Karfreitag. Der Himmel bleibt grau. Regen. Keine Spur von Frühling. Aber lesend durchstreife ich dank Yoko Tawada Sommer, Herbst und Winter.
Der Übergang zwischen Sommer und Herbst klingt in Tawadas Übersetzung so:
„Im Korridor des Himmels
gehen der Sommer und der
Herbst aneinander vorbei
Eine kühle Brise
weht in eine Richtung“
In ihren Anmerkungen schreibt Tawada dazu: „Wenn die Augen noch im Sommer bleiben, während die Ohren schon im Herbst angekommen sind, kann der Mensch nur durch Dichtung seine einheitliche Existenz wiederherstellen.“
In diesem Wintergedicht finde ich mich auf mindestens zwei Arten wieder:
„Das Jahr das am Anfang einem
ungeschliffenen Edelstein glich
veraltet sich bei jedem Schnee
wie der Gedanke der mich überfällt
dass mein Leben bald verfällt“
Für mich ist der Januar spätestens seit der Geburt meines ersten Kindes ein weißes Blatt Papier.
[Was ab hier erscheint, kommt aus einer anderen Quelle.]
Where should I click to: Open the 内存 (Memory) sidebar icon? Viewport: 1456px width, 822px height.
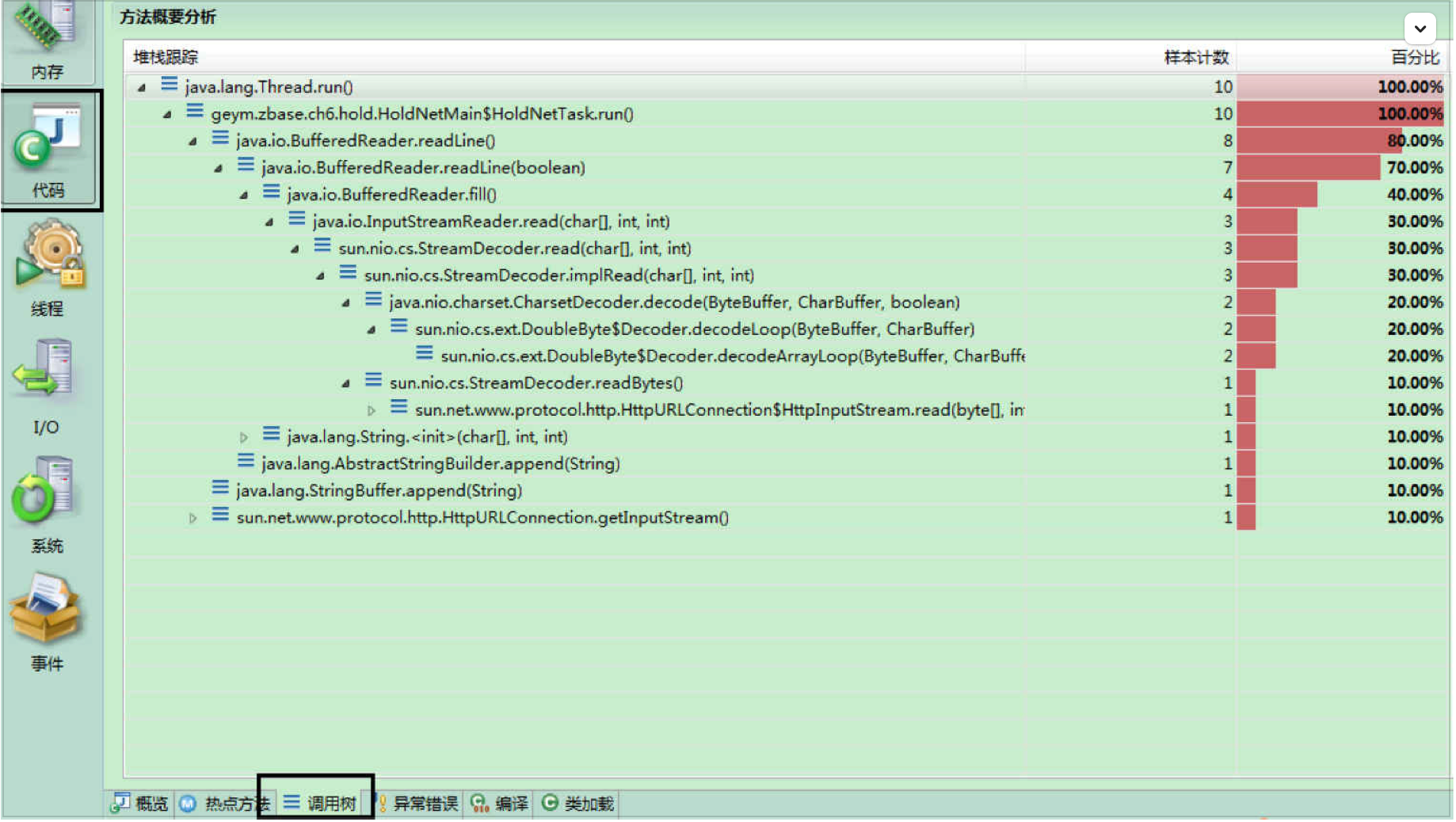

Alles ist möglich. Ich mag diesen Monat besonders wenn er sehr kalt und schneereich ist. Den Schnee in den letzten Monaten des Jahres empfinde ich als grauer, verbrauchter, ich weiß gar nicht, wie ich es ausdrücken soll. Vielleicht genau mit diesem „veraltet“ aus dem Gedicht. Und jedes Jahr das zu Ende geht ist ein Jahr weniger, das mir noch bevorsteht. Manchmal bin ich einverstanden mit diesem Gedanken. Manchmal macht er mir nach wie vor Angst.
Wunderschön auch dieses Gedicht, ebenfalls zu Winter und Vergänglichkeit:
„Ich trauere um das Jahr
das fortgeht
In einem klaren Spiegel
sehe ich die Abenddämmerung
meiner Gestalt“
Das zweite Kapitel nennt Yoko Tawada „Das gewöhnliche Alphabet als poetisches Medium“
Es besteht aus ihren eigenen, unvergleichlich originellen und ebenso schönen wie klugen Gedichten, und kurzen Texten. Würdigungen von Schriftstellerinnen wie Ilse Aichinger, wobei Tawada mit dem Schriftbild eines Typoskripts von (wie ich vermute) „Meine Sprache“ spielt und dabei der Aichinger so nah kommt, wie nur wenige andere sonst (außer vielleicht Uljana Wolf). Im Grunde bin ich viel zu begeistert und enthusiastisch, um etwas „Vernünftiges“ über dieses Kapitel zu schreiben, das ebenso großartig, originell und klug ist wie das vorangegangene.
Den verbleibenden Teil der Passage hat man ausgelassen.